In contrasts, these farms do not contain their runoff, and appear to have no proper toilet or washing facilities. Our wastewater is treated as if it’s nuclear waste, while farmers are free to defecate on our fencelines and allow their runoff to undermine our homes and driveways.
As a result of the ‘backflip’, lots greater than 8000 square metres were made ‘code assessable’, and smaller lots ‘impact assessable’. However, Mayor Parker is quoted as saying that, “It’s important for residents to understand that existing rural agriculture will not be impacted”. Oh, lucky us! So now, everywhere else in this area, impacts of farming activities on nearby residents have to be considered and residents’ objections heeded. But for those of us already being negatively impacted by existing farms, nothing has changed. No enforced buffer zones. No controls on chemical spraydrift. No relief for the dozens who have reported negative impacts on their health and that of their children, pets and livestock.
To add insult to injury, the CEO of Growcom weighs in in the adjoining article, expressing his outrage that farmers now have to submit a development application before ripping the place up and constructing ugly greenhouses that destroy the neighbour’s amenity. He then blathers on about the importance of maintaining ‘good quality farming land close to ‘major centres of population’ and states that ‘these adverse impacts have not been able to be substantiated by Logan City Council’s compliance officers’.

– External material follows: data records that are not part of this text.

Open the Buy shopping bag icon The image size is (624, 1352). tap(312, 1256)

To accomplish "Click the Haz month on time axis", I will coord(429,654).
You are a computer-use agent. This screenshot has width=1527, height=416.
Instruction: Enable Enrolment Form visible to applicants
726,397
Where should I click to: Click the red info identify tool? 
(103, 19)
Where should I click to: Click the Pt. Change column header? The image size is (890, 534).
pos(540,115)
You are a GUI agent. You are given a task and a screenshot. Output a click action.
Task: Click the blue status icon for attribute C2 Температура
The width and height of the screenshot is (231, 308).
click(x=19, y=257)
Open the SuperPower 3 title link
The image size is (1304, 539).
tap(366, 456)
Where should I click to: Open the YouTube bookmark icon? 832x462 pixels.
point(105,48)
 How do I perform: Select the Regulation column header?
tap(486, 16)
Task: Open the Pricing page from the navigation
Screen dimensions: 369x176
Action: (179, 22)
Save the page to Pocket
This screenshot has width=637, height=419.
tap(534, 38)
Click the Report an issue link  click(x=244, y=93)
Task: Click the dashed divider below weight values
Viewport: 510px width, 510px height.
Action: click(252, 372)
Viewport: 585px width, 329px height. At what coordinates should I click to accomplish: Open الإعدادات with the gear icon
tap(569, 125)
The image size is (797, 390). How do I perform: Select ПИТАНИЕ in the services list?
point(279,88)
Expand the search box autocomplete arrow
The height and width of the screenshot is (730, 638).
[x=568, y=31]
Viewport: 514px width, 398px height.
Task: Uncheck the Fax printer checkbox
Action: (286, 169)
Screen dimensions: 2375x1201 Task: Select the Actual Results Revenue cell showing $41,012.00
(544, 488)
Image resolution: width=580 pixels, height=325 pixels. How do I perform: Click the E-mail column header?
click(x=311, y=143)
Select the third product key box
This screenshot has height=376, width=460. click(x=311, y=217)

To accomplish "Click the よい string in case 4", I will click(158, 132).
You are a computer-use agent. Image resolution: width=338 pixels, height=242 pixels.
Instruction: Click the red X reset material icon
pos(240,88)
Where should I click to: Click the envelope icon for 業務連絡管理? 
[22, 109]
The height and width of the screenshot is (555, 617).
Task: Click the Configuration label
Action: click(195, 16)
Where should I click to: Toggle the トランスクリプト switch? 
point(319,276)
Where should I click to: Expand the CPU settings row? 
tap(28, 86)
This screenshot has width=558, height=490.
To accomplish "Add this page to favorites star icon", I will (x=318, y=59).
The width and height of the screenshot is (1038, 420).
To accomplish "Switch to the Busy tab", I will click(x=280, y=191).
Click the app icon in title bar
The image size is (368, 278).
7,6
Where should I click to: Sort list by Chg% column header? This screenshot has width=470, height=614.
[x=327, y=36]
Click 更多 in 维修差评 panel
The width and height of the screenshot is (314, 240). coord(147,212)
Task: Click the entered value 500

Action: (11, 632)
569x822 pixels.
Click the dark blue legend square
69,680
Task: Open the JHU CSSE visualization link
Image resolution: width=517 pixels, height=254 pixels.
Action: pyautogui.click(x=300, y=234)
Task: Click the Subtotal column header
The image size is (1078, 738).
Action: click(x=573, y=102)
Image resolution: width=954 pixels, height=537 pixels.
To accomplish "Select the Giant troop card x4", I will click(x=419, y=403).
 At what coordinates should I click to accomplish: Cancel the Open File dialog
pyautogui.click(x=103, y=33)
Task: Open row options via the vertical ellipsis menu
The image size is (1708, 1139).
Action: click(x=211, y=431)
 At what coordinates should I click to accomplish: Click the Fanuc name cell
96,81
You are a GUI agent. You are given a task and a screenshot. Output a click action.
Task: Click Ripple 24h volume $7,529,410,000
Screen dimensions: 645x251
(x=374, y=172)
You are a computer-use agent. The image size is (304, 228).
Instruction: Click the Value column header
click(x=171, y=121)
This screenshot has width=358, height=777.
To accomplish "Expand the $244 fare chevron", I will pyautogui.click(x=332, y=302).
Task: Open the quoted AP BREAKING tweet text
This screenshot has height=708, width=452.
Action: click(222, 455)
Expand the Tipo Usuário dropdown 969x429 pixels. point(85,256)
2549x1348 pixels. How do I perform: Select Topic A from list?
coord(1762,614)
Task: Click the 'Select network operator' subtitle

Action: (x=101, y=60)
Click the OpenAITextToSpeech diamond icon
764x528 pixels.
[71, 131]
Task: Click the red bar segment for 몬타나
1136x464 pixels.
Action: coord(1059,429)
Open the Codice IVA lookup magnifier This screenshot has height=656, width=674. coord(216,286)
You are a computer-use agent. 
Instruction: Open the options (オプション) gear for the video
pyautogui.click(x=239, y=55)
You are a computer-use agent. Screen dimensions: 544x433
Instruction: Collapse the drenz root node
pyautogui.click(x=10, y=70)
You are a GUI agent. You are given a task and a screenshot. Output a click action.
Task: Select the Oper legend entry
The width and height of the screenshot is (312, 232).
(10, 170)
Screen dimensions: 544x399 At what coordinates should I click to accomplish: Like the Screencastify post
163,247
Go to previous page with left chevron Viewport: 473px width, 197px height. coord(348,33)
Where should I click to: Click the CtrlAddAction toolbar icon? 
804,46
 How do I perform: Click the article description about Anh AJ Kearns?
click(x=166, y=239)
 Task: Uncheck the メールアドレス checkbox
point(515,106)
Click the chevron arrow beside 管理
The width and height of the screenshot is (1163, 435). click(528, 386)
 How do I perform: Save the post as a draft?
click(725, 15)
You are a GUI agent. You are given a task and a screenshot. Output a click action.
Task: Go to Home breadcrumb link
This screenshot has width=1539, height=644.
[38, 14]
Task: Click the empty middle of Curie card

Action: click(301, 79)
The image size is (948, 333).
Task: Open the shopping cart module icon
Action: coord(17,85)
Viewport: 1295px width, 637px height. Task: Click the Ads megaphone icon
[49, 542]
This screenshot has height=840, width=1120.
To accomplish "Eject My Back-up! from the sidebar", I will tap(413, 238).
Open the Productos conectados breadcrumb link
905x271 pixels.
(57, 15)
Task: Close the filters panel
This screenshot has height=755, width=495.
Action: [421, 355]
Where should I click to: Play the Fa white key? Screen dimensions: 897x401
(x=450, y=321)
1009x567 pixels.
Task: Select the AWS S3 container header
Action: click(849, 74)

Well, Mr Livingstone, tell that to the brand new crop of asthmatics in the Greenbank area! He neglects to mention that this area is far from ‘good quality farming land’. It is dry schlerophyll forest with poor sandy and clay soils, which is why ‘farming’ in this area requires heavy applications of pesticides and fertilisers, the very things residents are being impacted by. Growcom consistently expresses outrage whenever anyone suggests that agricultural activity in residential areas should be properly regulated, and that chemical use and storage should be subject to official oversight. He loves to bang on about how farms are ‘heavily regulated’, but from our investigations, the only regulation we have discovered is the two day certificate course in chemical handling they are required to do every five years. Why should we be expected to trust these chemical cowboys to do the right thing, when we’ve consistently experienced adverse events as a result of their actions?
Poor Joy Paterson! In 2010 she thought her problems with chemical spraydrift entering her home were over. In 2012 I have on two occasions heard her complain about ongoing headaches as the spraying next door to her home continues.